My brother and I carefully pulled each bottle and gingerly placed it in the dumpster. After about an hour of moving bottles of unknown substance, we started to care less how we placed them, throwing the bottles in and watching them shatter and splatter everywhere. Goo fell on our clothes and our masks, but we were too numb and too beyond revolted to care. We morfed into robots. Enter fruit room, pick up disgusting thing, cary disgusting thing out, throw it in dumpster, watch as it splatters us in filth, go back to fruit room, repeat process. Grey green liquid leaked out of the bottom of the dumpster and crawled off to the garage where it could breed nightmares or whatever ancient fruit decay breeds. We didn't care.
Another surprise waited for us in the fruit room, a chest freezer full of meat. The freezer had lost power sometime in the last four decades. Do you know what happens to meat in a sealed container for forty years? No...me neither.

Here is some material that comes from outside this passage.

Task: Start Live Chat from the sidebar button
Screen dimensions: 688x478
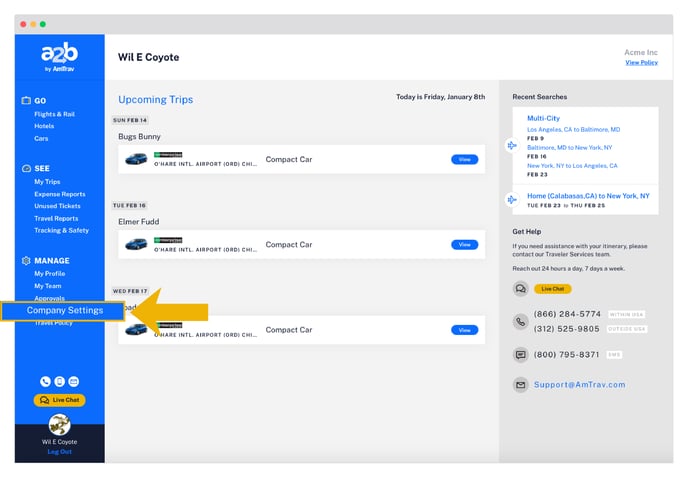Action: point(60,400)
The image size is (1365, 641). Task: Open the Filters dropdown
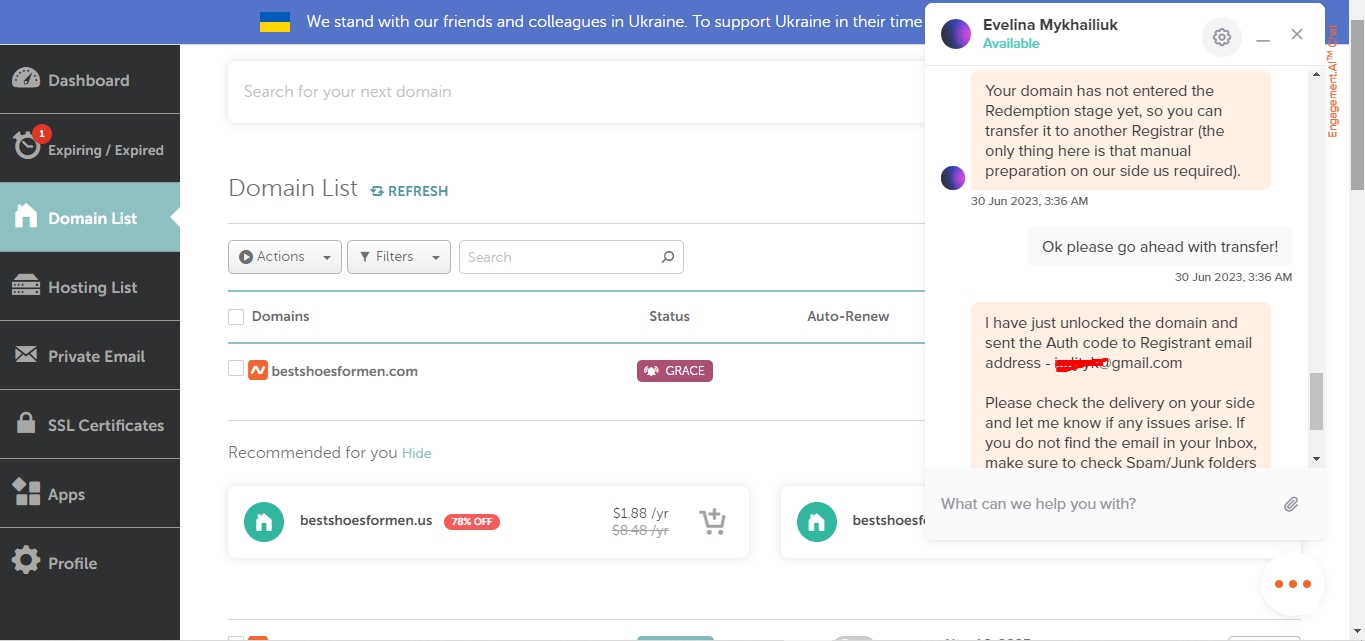(398, 257)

I don't want to know, but I imagine it turns into some kind of meat pudding and then grows bacteria. The bacteria then continues to grow unaffected by the outside world until they evolve into super intelligent and intensely foul smelling single celled beings. They build their tiny rocket ships, wage wars, live, love, and die in the microcosm of the meat goo in the chest freezer as the rest of the world goes by unaware.
We pulled the freezer out and started to push it up the stairs out of the basement, somewhat happy in our productivity.

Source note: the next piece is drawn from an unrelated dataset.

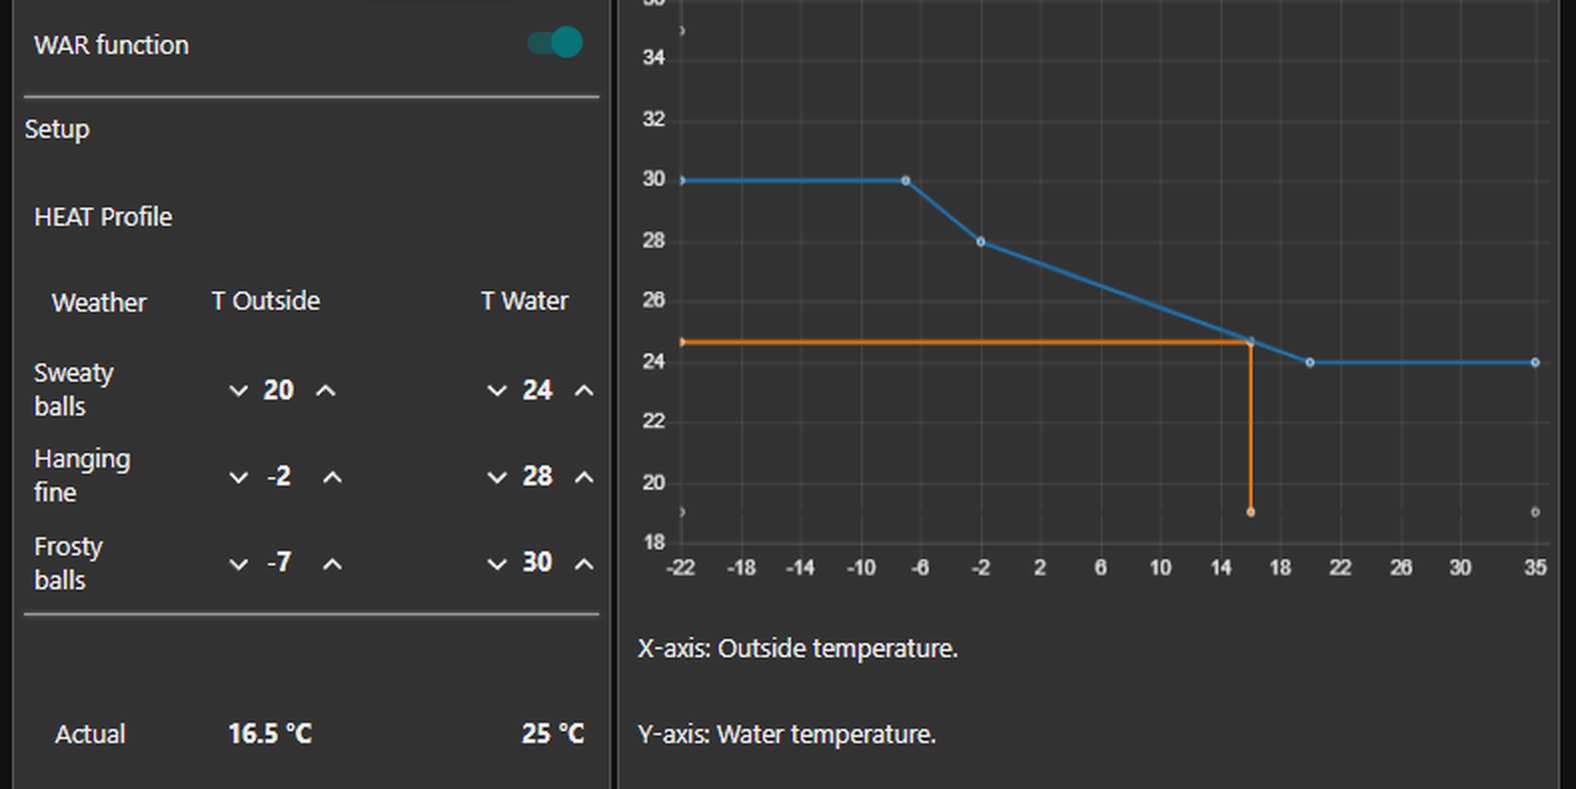Click the Frosty balls T Water number 30
The image size is (1576, 789).
point(538,562)
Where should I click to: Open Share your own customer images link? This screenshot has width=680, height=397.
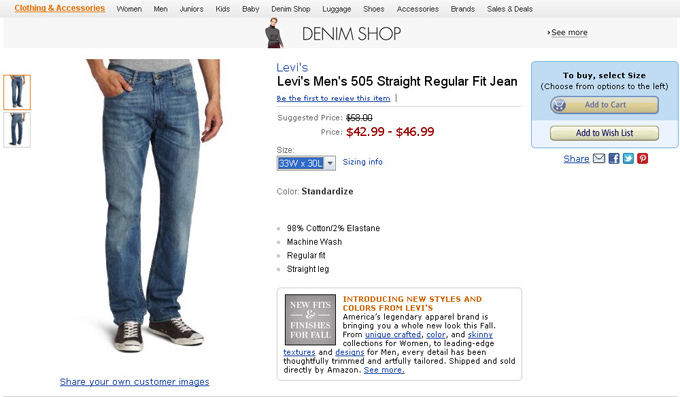[134, 382]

My strong, older brother took the bottom and pushed as we maneuvered it up the steps. It was heavy and we were tired. What happened next will live in infamy for all time. Someone slipped and the freezer rocked back. My brother's hand slid up the slick surface and popped the lid open as he leaned forward to put his shoulder against the freezer. This placed his head right there, right in the middle of all the microscopic breeding and meat goo.
I imagine the gas cloud. I don't remember seeing it, but what else would come out of the freezer? Not a splash of cool fresh air and daisies. I can tell you that much. My brother choked out a scream and let go of the freezer. The lid popped shut, but, with no one pushing, it slid down the steps and took out the sliding door.
We took a break and cleaned up the glass as my poor brother dry heaved away in a corner. We then used an entire roll of duct tape on the freezer lid and finished the job.
I used to argue with my brother that my job that day was worse. I moved thousands of bottled nastiness out to the dumpster, brown and grey goop splattering on my clothes. I dug through hantavirus infected piles of grains, cereal, flour, and who knows what else. I am permanently altered by the experience.
Now, I tend to agree with him that he got the worst of it. I spent hours in filth and he spent only a couple seconds with his head in the meat freezer, but imagine what that might have been like as the intelligent bacteria launched their biological weapons at the intruder and then marched to war through his nostrils.
I'm not sure what the meat bacteria may have done to him. I've watched and waited. He survived, thankfully. He has yet to develop super powers though...unless the ability to clutter, blow a straw wrapper at me every time we eat out, or screech like a banshee when he hiccups are his lame super powers. I also keep constant vigil in case the bacteria took over his brain and are now intent on claiming the planet as their own. So far, world domination does not seem to be on the menu...but I keep my eyes open.